樓少東也沉默,心病還需心藥醫,但顯然喬可遇的心病暫時無藥可醫。而且她與皇甫曜之間還有個孩子,總是沒那麼容易扯清。
「媽媽,媽媽,我們回去吧。不然爺爺、奶奶會不高興啦。」小嘉哪裡懂得大人的心思。
他只知道雖然媽媽和樓少東這個所謂的爸爸的結了婚,但是爺爺奶奶似乎還是不太喜歡自己和媽媽,爸爸不在的時候,總是不給他們好臉色。
「小嘉!」喬佳寧警告地叫著他。
「爺爺奶奶怎麼了?」樓少東卻捕捉關鍵的字眼問。
小孩子最不會撒謊,是不是在自己看不到的地方,家裡又給喬佳寧受了委屈。
小嘉本來想告狀,但是被喬佳寧的眼神瞪得委屈,只好閉了嘴。癟癟小嘴,要哭出來的樣子。

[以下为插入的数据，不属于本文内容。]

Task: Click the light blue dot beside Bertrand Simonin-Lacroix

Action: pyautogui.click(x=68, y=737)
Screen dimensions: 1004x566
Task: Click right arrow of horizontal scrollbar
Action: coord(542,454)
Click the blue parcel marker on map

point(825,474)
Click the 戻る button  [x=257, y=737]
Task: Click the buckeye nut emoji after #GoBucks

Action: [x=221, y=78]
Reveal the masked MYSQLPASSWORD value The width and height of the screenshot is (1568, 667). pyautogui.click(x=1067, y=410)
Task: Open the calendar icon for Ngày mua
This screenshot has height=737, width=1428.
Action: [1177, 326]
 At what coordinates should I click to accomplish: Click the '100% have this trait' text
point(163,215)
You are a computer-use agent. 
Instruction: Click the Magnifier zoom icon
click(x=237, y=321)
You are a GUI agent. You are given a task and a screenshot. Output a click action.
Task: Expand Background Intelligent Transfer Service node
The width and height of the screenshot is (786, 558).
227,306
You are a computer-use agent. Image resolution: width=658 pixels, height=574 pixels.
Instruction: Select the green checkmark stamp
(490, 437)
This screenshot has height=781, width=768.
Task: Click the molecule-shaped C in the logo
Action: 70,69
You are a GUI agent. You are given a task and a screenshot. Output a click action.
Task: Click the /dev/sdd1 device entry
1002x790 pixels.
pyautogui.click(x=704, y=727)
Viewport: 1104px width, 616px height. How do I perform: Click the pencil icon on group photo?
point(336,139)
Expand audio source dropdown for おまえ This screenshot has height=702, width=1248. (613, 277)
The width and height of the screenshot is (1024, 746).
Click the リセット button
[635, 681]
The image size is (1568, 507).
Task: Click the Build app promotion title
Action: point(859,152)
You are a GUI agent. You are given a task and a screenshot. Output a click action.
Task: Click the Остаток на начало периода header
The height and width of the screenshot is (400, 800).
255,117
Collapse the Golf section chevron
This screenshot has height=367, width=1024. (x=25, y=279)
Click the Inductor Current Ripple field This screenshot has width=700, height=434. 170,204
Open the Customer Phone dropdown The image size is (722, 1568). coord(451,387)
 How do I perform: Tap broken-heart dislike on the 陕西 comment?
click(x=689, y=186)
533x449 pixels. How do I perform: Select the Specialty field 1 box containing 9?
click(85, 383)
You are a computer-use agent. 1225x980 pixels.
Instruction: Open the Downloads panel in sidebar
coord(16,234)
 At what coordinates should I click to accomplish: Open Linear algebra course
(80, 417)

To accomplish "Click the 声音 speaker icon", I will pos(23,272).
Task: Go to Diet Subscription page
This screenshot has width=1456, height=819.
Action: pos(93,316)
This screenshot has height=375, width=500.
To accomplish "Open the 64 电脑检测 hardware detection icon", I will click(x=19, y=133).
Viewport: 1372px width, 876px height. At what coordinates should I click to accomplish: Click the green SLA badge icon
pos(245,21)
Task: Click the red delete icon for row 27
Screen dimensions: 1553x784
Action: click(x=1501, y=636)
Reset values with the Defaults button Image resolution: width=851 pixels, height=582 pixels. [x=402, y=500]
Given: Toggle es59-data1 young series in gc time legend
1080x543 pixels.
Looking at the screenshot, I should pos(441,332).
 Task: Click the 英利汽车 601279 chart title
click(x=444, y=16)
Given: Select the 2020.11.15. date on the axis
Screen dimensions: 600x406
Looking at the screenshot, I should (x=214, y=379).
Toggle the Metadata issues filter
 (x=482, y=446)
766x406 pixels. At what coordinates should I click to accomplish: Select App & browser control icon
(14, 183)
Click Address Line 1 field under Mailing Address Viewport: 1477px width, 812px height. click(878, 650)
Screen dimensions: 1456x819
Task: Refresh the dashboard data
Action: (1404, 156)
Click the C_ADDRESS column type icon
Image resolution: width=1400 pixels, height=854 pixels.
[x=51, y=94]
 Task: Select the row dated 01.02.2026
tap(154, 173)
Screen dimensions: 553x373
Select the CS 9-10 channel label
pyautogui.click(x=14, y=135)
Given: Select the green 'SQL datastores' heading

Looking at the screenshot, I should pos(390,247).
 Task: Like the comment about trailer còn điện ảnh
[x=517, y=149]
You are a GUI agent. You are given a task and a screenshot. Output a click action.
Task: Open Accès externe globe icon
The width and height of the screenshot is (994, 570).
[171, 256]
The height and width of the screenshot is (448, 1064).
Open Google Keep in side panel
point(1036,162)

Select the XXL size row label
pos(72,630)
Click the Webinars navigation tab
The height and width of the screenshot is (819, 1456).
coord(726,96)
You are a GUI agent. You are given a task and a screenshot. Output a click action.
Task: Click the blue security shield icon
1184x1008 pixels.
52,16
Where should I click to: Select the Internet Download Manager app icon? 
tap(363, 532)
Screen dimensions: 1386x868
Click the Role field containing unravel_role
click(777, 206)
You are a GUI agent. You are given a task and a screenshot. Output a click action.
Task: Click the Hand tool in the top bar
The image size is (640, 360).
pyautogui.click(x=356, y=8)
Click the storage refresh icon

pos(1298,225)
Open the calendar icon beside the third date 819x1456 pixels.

樓少東眯著眼睛,拽起喬佳寧的腕子問:「你傻是不是?受了委屈為什麼不跟我提?」
喬佳寧卻對他笑笑,裝作不在意地說:「幹什麼呢?小孩子的話怎麼能當真。」
樓少東將她扯進懷裡,喬佳寧的性子有多要強他是知道的,如今竟為了為了自己學會隱忍,讓他如何不心疼。
喬可遇看著這一幕,慢慢退回臥室裡。
這天開始,她臉上開始出現笑容,偶爾會去樓下轉轉,雖然看出強打精神,但是她願意走出來,已經讓喬佳寧鬆了口氣。
「姐,這裡沒什麼事,你還是和姐夫回j市吧?」晚上吃飯的時候,她也勸著。